Pamela: “Marie Ferdinand. She reminds me of a young Cynthia Cooper. She is an extremely athletic and talented basketball player. Her career is off to a great start, but she has yet to fully expose what she is capable of doing.”

Who is the best female basketball player you ever had to defend at any level?
Laurie: “Shannon Johnson. Lightning quick, great passer, and can pull up off the dribble and shoot—which is a rare commodity these days at all levels.”
Pamela: “Janice Lawrence from Louisiana Tech. Janice was a complete player that worked extremely hard and always came at you. She could do it all, rebound, score and defend.”

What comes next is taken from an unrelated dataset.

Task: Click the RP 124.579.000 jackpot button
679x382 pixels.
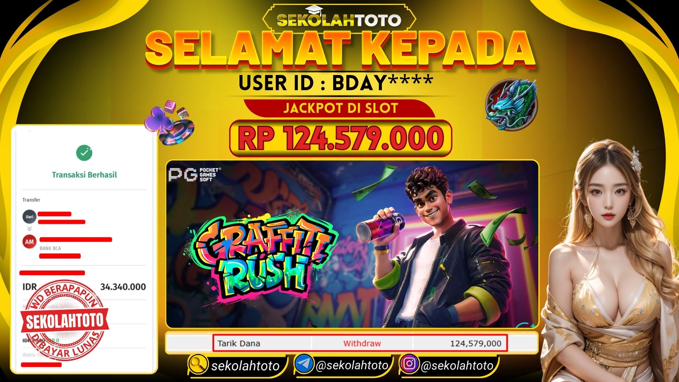Action: pos(341,138)
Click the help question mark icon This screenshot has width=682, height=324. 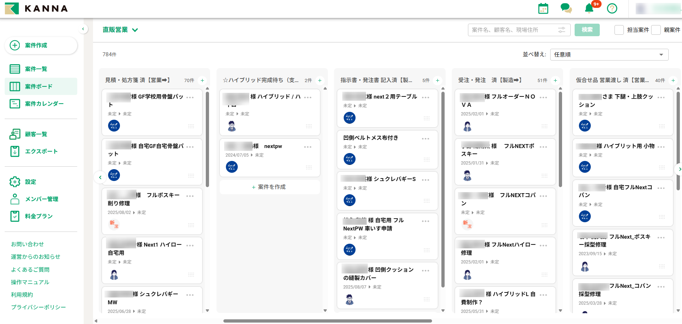[x=612, y=8]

If you could play any male and female basketball player one-on-one, who would it be and why?
Laurie: “Jason Kidd of the NBA New Jersey Nets. He is so fundamentally sound, has great court awareness, and is so fun to watch. Dawn Staley of the Charlotte Sting, for the same reasons as Jason.”
Pamela: “Rasheed Wallace of the NBA Portland Trailblazers and Lucile Harris from Louisiana Tech. Rasheed can do it all when he wants to, and Lucile was my first role-model as a female basketball player. She won a national championship, as well as the fact that she was on one of the first Olympic women’s basketball teams.”

When you’re not hard at work with the Shock, how do you spend your free time?
Laurie: “Working out and conditioning with box-aerobics at my dad’s gym. Working out gives me a sense of inner-peace and it relaxes me.”
Pamela: “Spending time with my son Javale, who is a 6-5 freshman on his way to seven feet tall! He is eating me out of house and home, evidenced by his size 17 shoe! I enjoy watching him play basketball at Detroit Country Day High School and helping him with his homework.”

If you could describe yourself in one word, what would that word be?
Laurie: “Energetic.”
Pamela: “Goddess (because I am a product of God and his blessings).”

What types of grassroots efforts will you make off-the-court to help increase community awareness and boost Shock attendance?
Laurie: “Reaching out into the inner-city programs (PAL, Big Brother, Big Sister) and letting them know about the Shock’s development. I want to share that the Shock is going to be hard working, fun to watch, and that we look forward to winning the eastern conference championship.”
Pamela: “My motto is building a community of champions. I believe in order for us (Shock) to be successful, we need the community to buy in. It is a trickle down effect, if we are winning, people will want to buy in at all levels. My commitment is to the churches, high schools, and kids in the inner-city— bringing people who love the game of basketball inside The Palace.”

The million dollar question: What are your expectations for the 2003 Detroit Shock?
Laurie: “A whole new outlook for the Shock, on and off the court. With the help of the draft, we’re looking to compete and contend for the eastern conference championship.”
Pamela: “The only reason I took the job was because Bill Laimbeer told me he wants to win the eastern conference championship. I believe if you can perceive it, you can achieve it.”